Erano anni che non leggevo più nulla di Marion Zimmer Bradley. Cosa tutt’altro che sorprendente se vogliamo, la Zimmer Bradley è morta nel 1999 perciò lei non sta scrivendo più nulla. Certo, non ho letto quattro dei romanzi paranormali, ma i tre che ho letto sono bastati a convincermi che potevo fare a meno di quei libri. E non ho letto Il drago di bronzo, magari prima o poi questo lo cercherò in biblioteca visto che è fuori catalogo, e alcune delle antologie curate da lei.
Le nebbie di Avalon è stato uno dei primi romanzi fantasy che ho letto, e uno di quelli che più hanno contribuito ad avvicinarmi al genere. Tolkien era Tolkien, Ende lo conoscevo di fama per via del film La storia infinita, Brooks e Eddings erano facilmente accostabili a Tolkien, ma la Zimmer Bradley era un’autrice che non avevo mai sentito nominare e che percorreva una strada totalmente autonoma.

Ci sono romanzi meravigliosi che parlano dei contatti e dei contrasti fra le due culture, primo fra tutti La catena spezzata, ma anche L’erede di Hastur è notevole. Eppure io preferisco quel periodo, forse perché è più fantasy, o forse perché due dei romanzi migliori della Zimmer Bradley, La signora delle tempeste e La donna del falco, sono ambientati in quel periodo.
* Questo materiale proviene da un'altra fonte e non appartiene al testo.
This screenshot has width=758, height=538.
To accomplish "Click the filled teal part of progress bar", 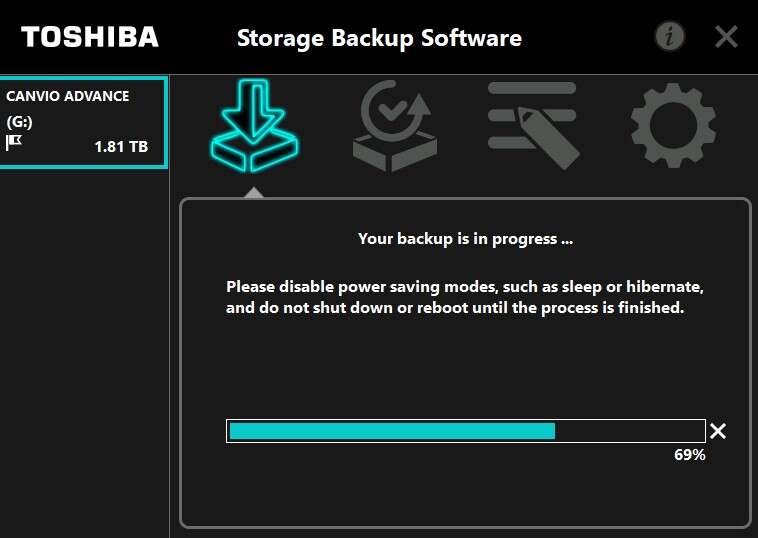I will tap(391, 431).
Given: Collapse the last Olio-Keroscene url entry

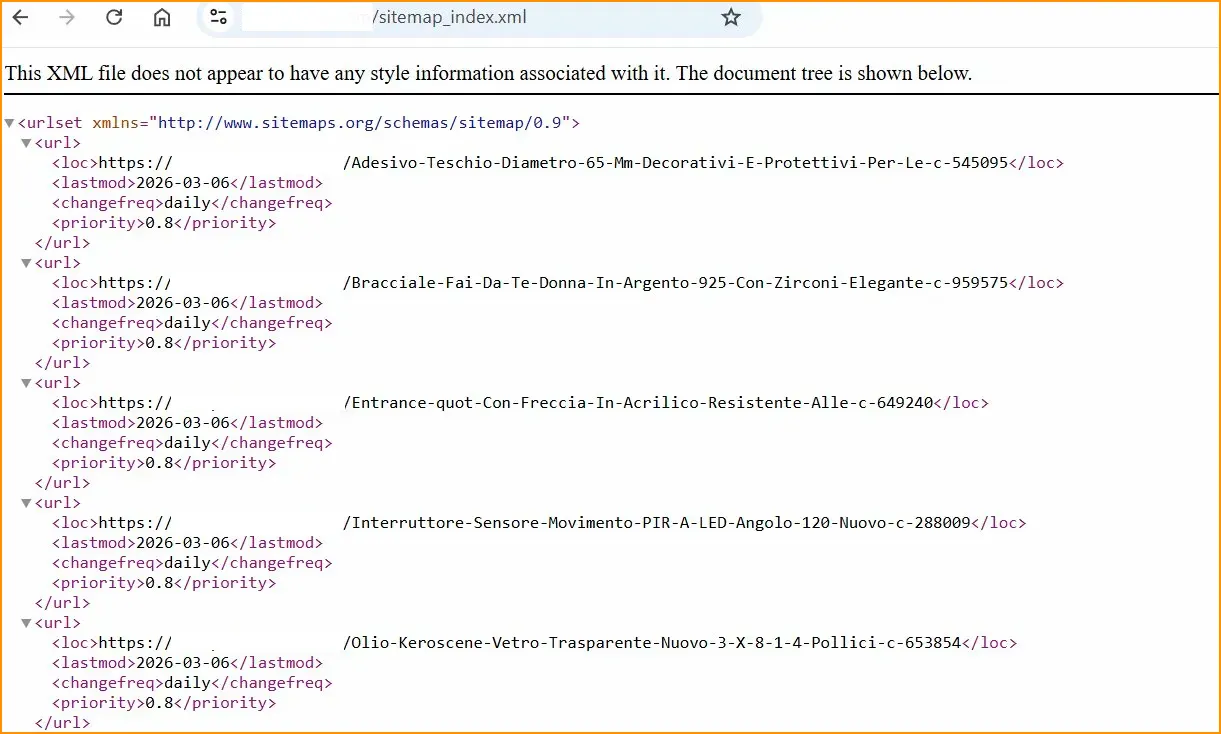Looking at the screenshot, I should (26, 622).
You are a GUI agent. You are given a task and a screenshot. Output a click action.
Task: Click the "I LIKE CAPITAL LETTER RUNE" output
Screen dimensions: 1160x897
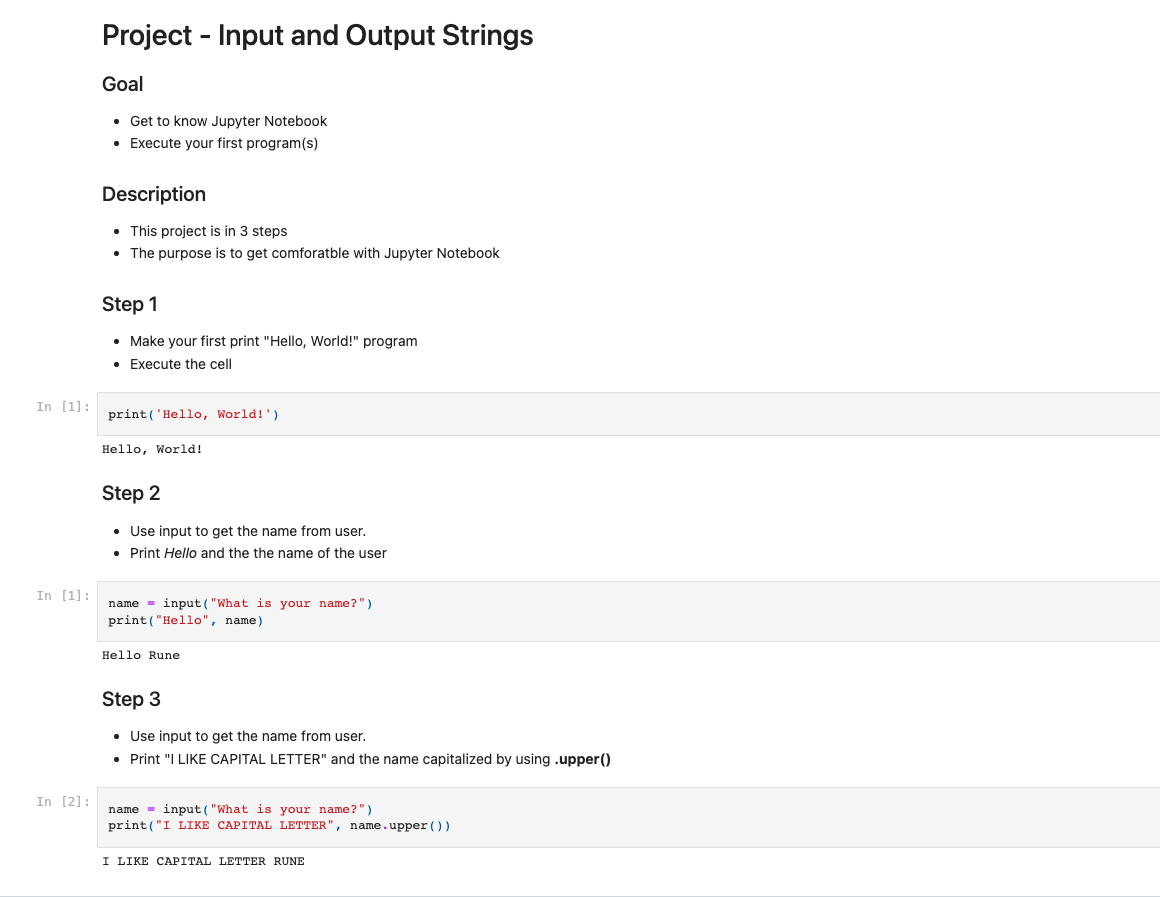point(203,861)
Con il primo romanzo della Clingfire Trilogy avevo fatto un po’ fatica, la Ross a volte si perdeva probabilmente perché non era abituata a portare avanti una storia così lunga. Qui… a volte anche qui va un po’ troppo per le lunghe, ci sono parti in cui avrebbe tranquillamente potuto essere più breve, e il fatto che io abbia letto molte altre opere dopo aver scoperto Darkover lo notavo da piccoli pensieri, come quando leggendo dei colori verde e oro dei Ridenow non potevo non pensare ai Tyrell. Quanto agli Arryn, loro usano il bianco e non l’argento degli Hastur insieme all’azzurro ma il pensiero c’era lo stesso. Però questo libro mi ha toccata davvero, probabilmente anche al di là dei suoi meriti narrativi che pure ci sono.


Nei romanzi ambientati al tempo dell’impero terrestre la Zimmer Bradley ha spesso narrato storie dedicate a personaggi diversi che si svolgevano nel medesimo tempo. Regis Hastur compare in chissà quanti romanzi, anche se è il protagonista solo di L’erede di Hastur. Con i periodi più antichi questo non era stato fatto prima della Clingfire Trilogy.
La caduta di Neskaya si svolge una generazione prima rispetto a Gli inferni di Zandru, e visti gli anni trascorsi per me fra un libro e l’altro non sono riuscita a ricordare i dettagli del conflitto fra Damian Deslucido e Taniquel Hastur-Acosta. Gli inferni di Zandru si legge comunque bene anche da solo, anche se il fatto di essere in parte parallelo alla Donna del falco me lo ha fatto amare di più. E A Flame in Hali è parallelo a Il sapiente di Darkover, confesso di essere curiosa anche se sospetto che il lbro non verrà mai tradotto.

Torniamo al libro. Un mondo che conosco e che amo. Personaggi che conosco e che amo. Una sensazione di familiarità e benessere che mi ha accompagnata per tutta la lettura.

Per anni ho preso come un dato di fatto la presenza della nascita, oltre che della morte, nei romanzi della Zimmer Bradley. Era mamma pure lei, anche se una dei suoi figli recentemente le ha mosso un’accusa di molestie sessuali sulla quale non sapremo mai la verità. Quello che vedo io è che i suoi libri sono tutto il contrario della figura descritta nelle accuse, e che c’è una notevole attenzione verso i più deboli. E il momento della nascita è descritto in modo che solo una mamma può davvero capire. Prima per me era un elemento della trama, magari importante, ma nulla più. Ora risuona in modo diverso, e il fatto che i Comyn possano condividere con le loro mogli i dolori del parto è un’idea bellissima che mi fa rimpiangere che sia solo fantasia e non la realtà. Forse se gli uomini capissero davvero tante cose sarebbero diverse. Non che non esistano madri snaturate, ma alcune cose vanno vissute per essere realmente comprese.